Der Fiat Grande Punto 1.4 8V Dynamic
Wissenswertes

Projektdaten

Projektstart: 23.11.2020
Übergabe des Autos: 13.04.2021
Marke: Fiat Grande Punto 1.4 8V Dynamic (Kompaktlimousine, 3 Türen)
Motor: 1.4 Liter Motor mit 57 kW (78 PS)
Fahrleistungen: 0 auf 100 in 13,2 Sekunden, 165 km/h Spitze
Verbrauch/Tankvolumen/Reichweite: ca. 6,1 Liter auf 100 km/ 45 Liter/737 km
Farbe: blue magico
Kilometerstand: ca. 38.000 km
Erstzulassung: 31.08.2009
Bisherige Investitionskosten: 1.700 Euro

Ausstattung:
Unser Fiat Grande Punto verfügt über zwei Airbags, ABS, Audiosystem Highclass, elektrische Außenspiegel, Bluetooth, Bordcomputer, Fensterheber, Klimaanlage, Zentralverriegelung mit Fernbedienung sowie Metallic-Lackierung. Ehemaliger Neupreis (2009): 14.499,82 Euro

Pininfarina hat dieses tolle Auto einst gezeichnet.

Werdegang
Wir haben dieses Auto am 23.11.2020 von der warmherzigen Femke und ihren Eltern aus Trier gespendet bekommen. Femke meldete sich aufgrund des Fernsehauftritts bei RTL Life und war sehr angetan von unserer Arbeit.
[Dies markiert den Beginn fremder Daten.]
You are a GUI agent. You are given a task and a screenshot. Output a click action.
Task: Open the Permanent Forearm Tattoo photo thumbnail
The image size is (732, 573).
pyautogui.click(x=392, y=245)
Ob wir uns vorstellen könnten, einen gestrandeten Fiat Grande Punto zu retten, war ihre bange Frage. Wir konnten.


Der traurige Hintergrund: Femkes Onkel hatte sich den blauen Italiener im Herbst 2009 als Neuwagen bei einem Trierer Fiat-Händler gekauft. Femke war zu diesem Zeitpunkt noch ein junges Mädchen, doch erinnert sie sich gern daran zurück, wie stolz der Onkel stets mit seinem Grande Punto vorfuhr. Er betrieb eine kleine, traditionelle Schreinerei im Herzen von Tier und war in den engen Gassen der einst römischen Stadt mit dem Kompaktwagen wieselflink unterwegs.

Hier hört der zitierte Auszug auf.